血は繋がっていないけれど、やっぱり育ての親と子としての絆はしっかり目に見えてきている。
それでもカナは首を振る。
「む、むり。十七歳の、本当のお母さんとは違うもの。う、うちのお母さんは? お母さんは航の成績をずっとみてきたじゃない」
「そのお母さんがな。もうカナにさせなさい――ときっぱり言うんだ。できなくてもやらせなさい。耀平さんも甘やかしすぎと逆に怒られたぐらいだ」
確かに。カナ自身も『お母さん、任せて』と航を引き取ったのだ。ついうっかり、情けなく頼ってしまうところだった。しかも耀平兄さんを『だめな夫』にしてしまうところ……。

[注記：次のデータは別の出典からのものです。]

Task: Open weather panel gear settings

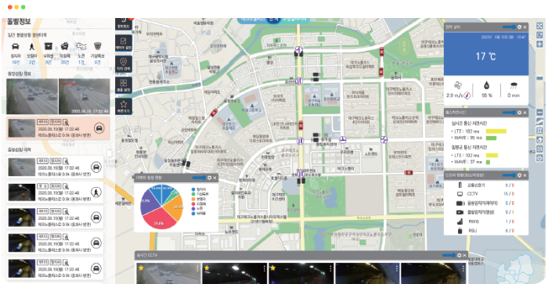Action: point(519,27)
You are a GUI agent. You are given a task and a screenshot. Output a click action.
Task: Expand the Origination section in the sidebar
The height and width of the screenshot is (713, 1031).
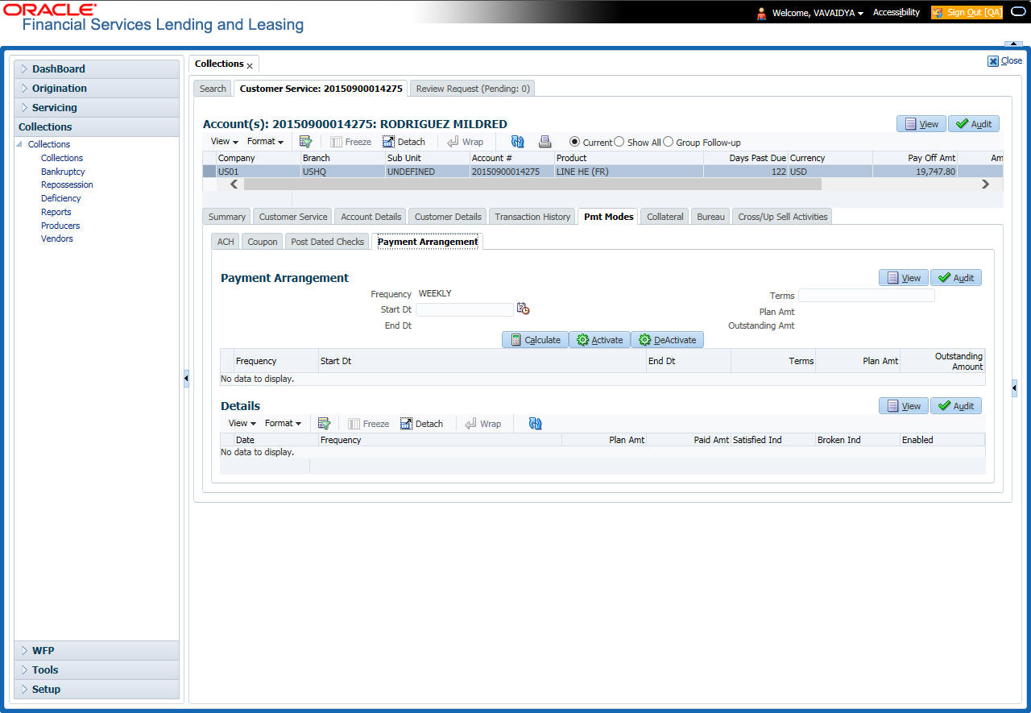(59, 89)
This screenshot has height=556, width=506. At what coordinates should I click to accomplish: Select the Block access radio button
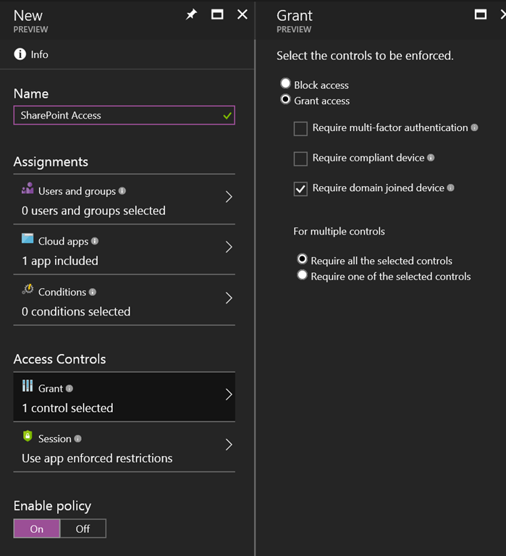click(286, 84)
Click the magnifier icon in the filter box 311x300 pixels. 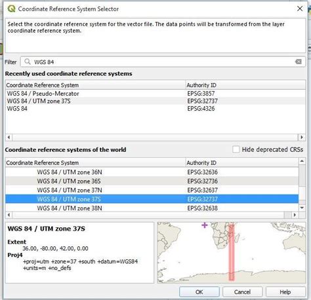coord(28,62)
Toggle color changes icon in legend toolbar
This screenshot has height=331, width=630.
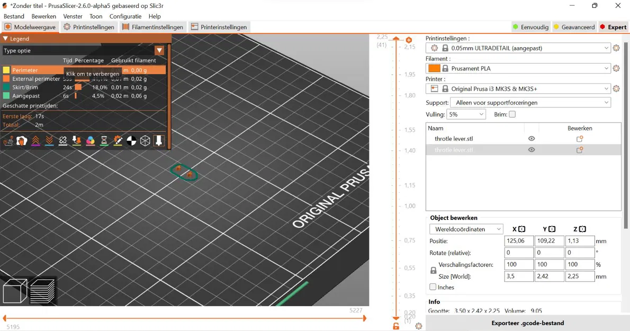[x=91, y=140]
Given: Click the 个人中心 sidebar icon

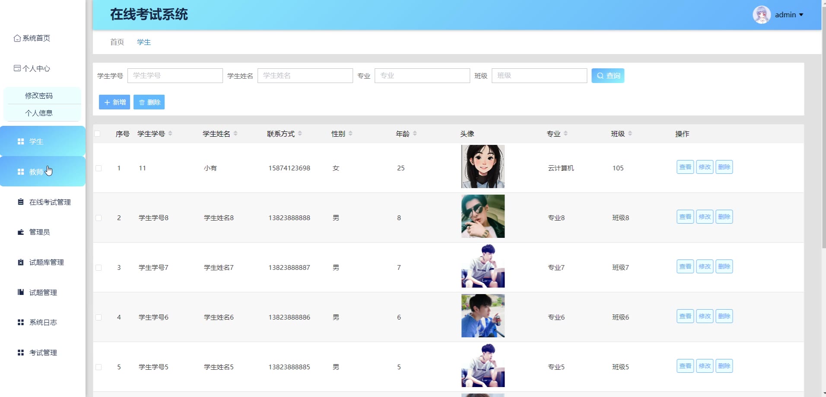Looking at the screenshot, I should click(17, 68).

「うん、わかった。行くよ……、わたしなんかでよければ」
意外だったのか、目の前で父子が揃ってとてつもなく驚いた顔を再び揃える。
「ほんとうか、カナ」
「カナちゃん、ほんとに!?」
え、なに。その反応? でもカナもすぐにわかった。カナにお願いして、すぐに了承してくれるとは思わなかったのだろう?
気難しいカナがそっぽを向き、ではどうしようかと父子で話し合っていたような気もしてきた。
それならなおさら!
「いちおう、航のお母さんだもん。こんな時にちょっとでも役に立たないとね……」
自信なさげに、でもそれを悟られないよう強がって言ってみた。
よく言ったカナ! カナちゃん、ありがとう! 大好きな兄さんと航が揃ってカナを腕に抱いてくれたので、ますます引き下がれなくなった――。
――という経緯にて、本日、カナは航の高校へ出掛けようとしているところ。
だからカナはがちがちに緊張している。